BOUNDRY-PUSHING NAMES I JUST MADE UP FOR COOL CATS
1. Count Chocula
2. Rehab
3. Kevin Scent or Kevin
4. Sultan of Swagger or Sammy Swagger
5. Sir Chunksalot
6. Roger That
7. Phil Opian
8. Richard Widmark (you would always have to refer to him by his full name, no nicknames or else it falls under number 5 of Stupid Cat Names)
9. Loaf
10. Dammit.
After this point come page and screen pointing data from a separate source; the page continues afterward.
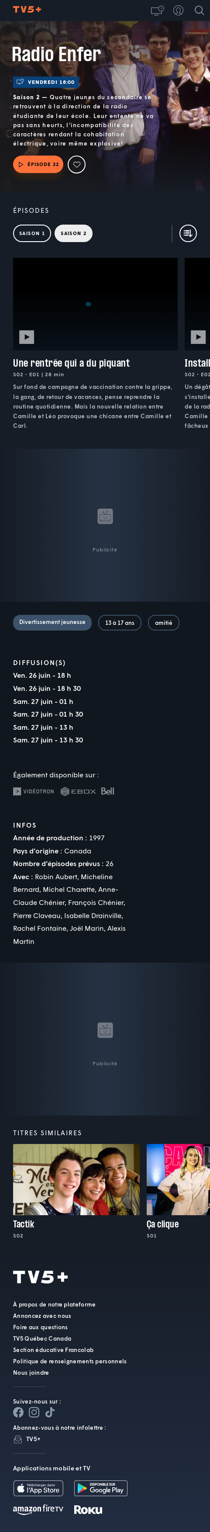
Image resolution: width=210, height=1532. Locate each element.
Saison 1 (32, 233)
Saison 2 (73, 233)
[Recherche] (199, 10)
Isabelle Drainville (92, 915)
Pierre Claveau (37, 915)
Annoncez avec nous (42, 1315)
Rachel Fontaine (39, 928)
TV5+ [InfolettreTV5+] (33, 1438)
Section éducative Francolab (53, 1349)
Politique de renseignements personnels (70, 1361)
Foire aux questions (40, 1327)
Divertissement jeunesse (52, 621)
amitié (163, 622)
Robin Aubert (56, 876)
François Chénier (96, 902)
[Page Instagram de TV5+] (34, 1412)
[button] (157, 10)
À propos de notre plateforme (54, 1304)
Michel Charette (69, 889)
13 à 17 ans (119, 622)
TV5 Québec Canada (42, 1338)
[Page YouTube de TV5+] (50, 1412)
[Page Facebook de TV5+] (18, 1412)
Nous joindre (31, 1372)
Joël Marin (87, 928)
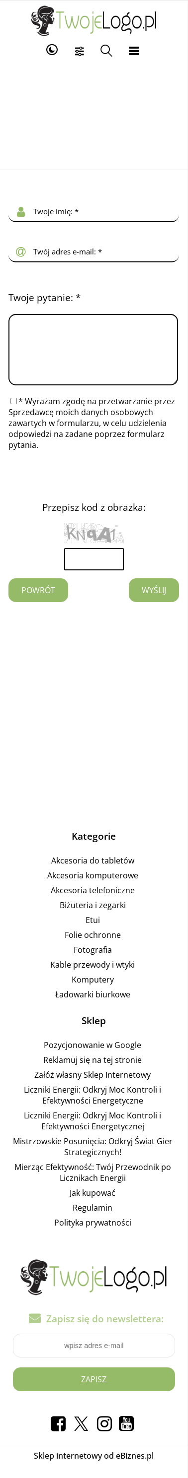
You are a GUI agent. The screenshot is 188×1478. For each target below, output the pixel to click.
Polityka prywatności (92, 1234)
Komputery (93, 991)
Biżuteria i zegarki (93, 917)
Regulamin (92, 1219)
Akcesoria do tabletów (92, 872)
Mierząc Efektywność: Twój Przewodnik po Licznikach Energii (92, 1184)
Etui (93, 931)
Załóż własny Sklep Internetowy (92, 1086)
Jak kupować (92, 1204)
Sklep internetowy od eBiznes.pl (94, 1467)
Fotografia (93, 961)
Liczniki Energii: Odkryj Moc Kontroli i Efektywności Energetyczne (92, 1107)
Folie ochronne (93, 946)
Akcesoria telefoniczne (93, 902)
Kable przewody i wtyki (92, 976)
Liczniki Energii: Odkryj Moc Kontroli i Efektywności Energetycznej (92, 1133)
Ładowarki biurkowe (92, 1006)
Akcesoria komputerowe (92, 887)
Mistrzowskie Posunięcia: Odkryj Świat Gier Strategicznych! (93, 1159)
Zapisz (93, 1391)
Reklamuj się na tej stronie (92, 1071)
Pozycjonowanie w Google (92, 1056)
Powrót (38, 602)
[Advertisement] (94, 115)
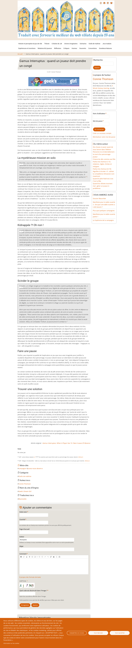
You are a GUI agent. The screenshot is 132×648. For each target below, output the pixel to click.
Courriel (22, 519)
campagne (22, 468)
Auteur (21, 537)
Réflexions (57, 48)
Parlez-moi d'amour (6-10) (102, 169)
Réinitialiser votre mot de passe (104, 137)
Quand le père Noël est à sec (103, 179)
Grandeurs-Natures (105, 48)
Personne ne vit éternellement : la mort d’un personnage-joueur (104, 154)
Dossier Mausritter (99, 198)
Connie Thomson (25, 484)
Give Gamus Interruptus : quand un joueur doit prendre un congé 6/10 (26, 450)
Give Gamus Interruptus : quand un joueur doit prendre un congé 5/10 (25, 450)
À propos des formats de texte (30, 577)
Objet (21, 546)
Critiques (66, 48)
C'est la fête (97, 181)
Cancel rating (18, 450)
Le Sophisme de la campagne (103, 220)
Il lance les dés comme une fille (104, 159)
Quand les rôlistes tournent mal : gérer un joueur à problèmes (102, 186)
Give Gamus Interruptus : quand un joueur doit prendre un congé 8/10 (29, 450)
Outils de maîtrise (94, 44)
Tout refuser (98, 633)
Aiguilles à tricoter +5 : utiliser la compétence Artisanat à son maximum (103, 173)
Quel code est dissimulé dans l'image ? (33, 591)
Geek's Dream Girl (25, 491)
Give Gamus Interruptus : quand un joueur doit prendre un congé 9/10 (30, 450)
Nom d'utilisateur (99, 113)
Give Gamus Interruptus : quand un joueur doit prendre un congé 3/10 (22, 450)
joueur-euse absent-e (35, 468)
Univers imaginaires (70, 44)
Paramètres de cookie (77, 633)
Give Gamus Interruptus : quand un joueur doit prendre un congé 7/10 (27, 450)
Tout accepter (119, 633)
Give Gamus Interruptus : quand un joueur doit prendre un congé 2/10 (21, 450)
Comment (22, 554)
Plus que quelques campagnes (104, 211)
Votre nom (23, 512)
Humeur (74, 48)
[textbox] (53, 566)
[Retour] (80, 457)
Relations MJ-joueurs (45, 48)
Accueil (20, 54)
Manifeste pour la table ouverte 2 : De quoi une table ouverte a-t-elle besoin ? (104, 204)
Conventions (92, 48)
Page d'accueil (24, 529)
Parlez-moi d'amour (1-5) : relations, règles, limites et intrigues (102, 164)
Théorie (46, 44)
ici (34, 457)
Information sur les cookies (11, 643)
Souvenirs (82, 48)
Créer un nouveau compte (102, 133)
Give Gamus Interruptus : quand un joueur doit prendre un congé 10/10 (31, 450)
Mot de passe (97, 121)
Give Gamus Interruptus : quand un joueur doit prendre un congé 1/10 (19, 450)
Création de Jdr (57, 44)
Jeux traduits (107, 44)
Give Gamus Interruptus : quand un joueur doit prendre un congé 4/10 (23, 450)
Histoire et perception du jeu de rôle (30, 44)
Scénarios (83, 44)
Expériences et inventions (26, 48)
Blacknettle (22, 499)
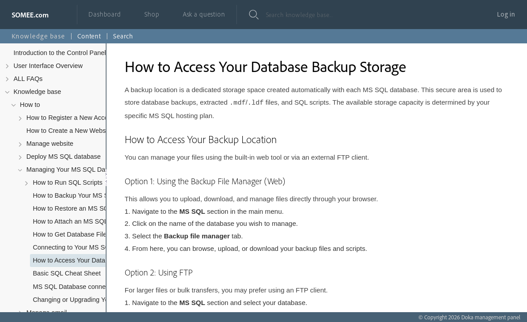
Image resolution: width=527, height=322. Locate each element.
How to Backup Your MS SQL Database (84, 195)
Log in (506, 14)
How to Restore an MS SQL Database (84, 208)
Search (123, 36)
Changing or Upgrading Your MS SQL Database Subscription (84, 299)
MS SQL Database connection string (84, 286)
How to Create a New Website (69, 130)
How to (30, 104)
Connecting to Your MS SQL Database (84, 247)
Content (89, 36)
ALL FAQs (27, 78)
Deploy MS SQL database (63, 156)
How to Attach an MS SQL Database (84, 221)
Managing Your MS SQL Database (75, 169)
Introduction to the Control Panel (59, 52)
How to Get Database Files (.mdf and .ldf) (84, 234)
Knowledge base (37, 91)
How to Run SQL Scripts (67, 182)
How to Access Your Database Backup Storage (84, 260)
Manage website (49, 143)
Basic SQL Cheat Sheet (67, 273)
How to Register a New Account (71, 117)
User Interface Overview (48, 65)
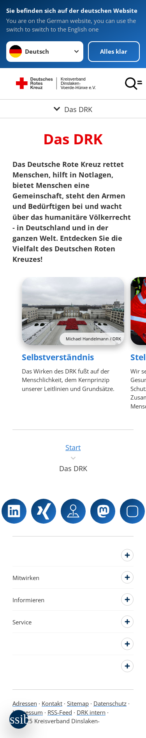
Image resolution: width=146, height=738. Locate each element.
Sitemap (78, 703)
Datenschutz (110, 703)
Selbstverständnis (58, 357)
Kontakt (52, 703)
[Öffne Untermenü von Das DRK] (73, 109)
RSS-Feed (59, 712)
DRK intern (91, 712)
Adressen (24, 703)
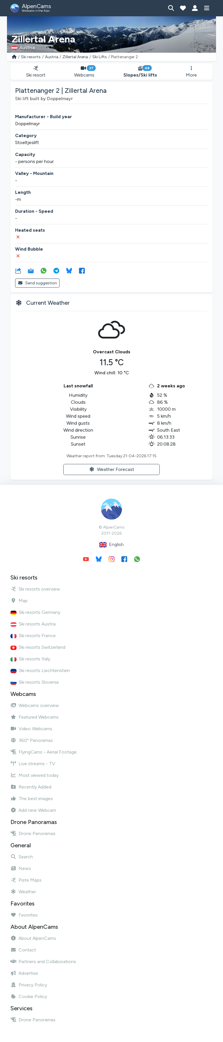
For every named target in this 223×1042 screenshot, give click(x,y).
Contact (23, 950)
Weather (23, 891)
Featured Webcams (34, 717)
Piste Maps (26, 880)
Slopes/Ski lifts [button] (140, 72)
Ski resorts (31, 56)
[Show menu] (207, 8)
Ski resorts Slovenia (34, 682)
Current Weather (48, 302)
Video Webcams (31, 728)
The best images (31, 798)
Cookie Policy (28, 996)
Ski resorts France (33, 635)
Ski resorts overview (35, 589)
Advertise (24, 973)
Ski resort (35, 72)
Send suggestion (37, 283)
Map (19, 600)
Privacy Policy (28, 985)
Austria (51, 56)
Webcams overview (34, 705)
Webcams (84, 72)
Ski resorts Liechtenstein (40, 670)
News (20, 868)
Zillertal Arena (75, 56)
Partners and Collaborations (43, 961)
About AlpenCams (33, 938)
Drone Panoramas (32, 833)
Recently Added (30, 787)
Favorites (24, 915)
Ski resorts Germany (35, 612)
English (111, 544)
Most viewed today (34, 775)
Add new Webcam (33, 810)
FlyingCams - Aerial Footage (43, 752)
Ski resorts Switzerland (37, 647)
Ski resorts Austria (33, 624)
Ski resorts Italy (30, 659)
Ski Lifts (99, 56)
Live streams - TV (32, 763)
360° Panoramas (31, 740)
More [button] (191, 72)
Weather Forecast (111, 469)
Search (21, 857)
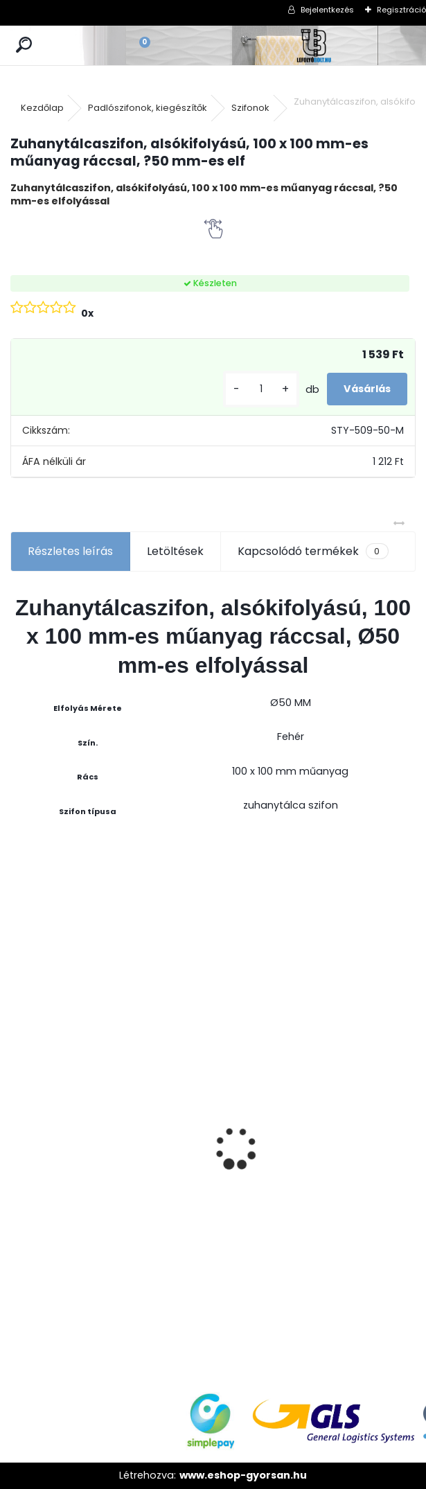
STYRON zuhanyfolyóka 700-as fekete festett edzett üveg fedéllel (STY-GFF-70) (60, 1130)
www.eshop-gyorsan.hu (243, 1475)
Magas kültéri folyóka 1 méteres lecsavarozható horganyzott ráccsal (164, 1024)
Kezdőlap (42, 107)
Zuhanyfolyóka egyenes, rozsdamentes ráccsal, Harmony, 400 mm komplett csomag (264, 1164)
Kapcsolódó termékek (313, 551)
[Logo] (314, 45)
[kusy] (261, 389)
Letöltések (175, 551)
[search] (24, 45)
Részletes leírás (70, 551)
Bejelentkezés (327, 9)
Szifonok (250, 107)
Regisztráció (401, 9)
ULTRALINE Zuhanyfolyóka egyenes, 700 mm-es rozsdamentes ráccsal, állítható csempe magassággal (364, 1172)
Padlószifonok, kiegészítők (147, 107)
My Mother always wanted to name a cat Dammit so she could let it outside during the day, then have the pleasure of calling it to come back inside each night. “Dammit, get in the house!”
11.(bonus!) Rocky Road
I could go on and on about cat names and perhaps one day I'll share some insight into what inspires my curious name choices. For now, please promise to still be my friend if your cat is named Mittens or Max or anything else on these lists. I want to inspire you to consider coloring outside the lines when you name your next cat. Give that cat a special name that makes you smile every time you have to scold that cat and say its' name out loud: “Richard Widmark! Get off the counter!”
©2012 Maria. S. Now that we've discussed what not to name the cat, stupid names and cool names I've come up with; I've chosen to name our newest foster kitten, Tater Tot.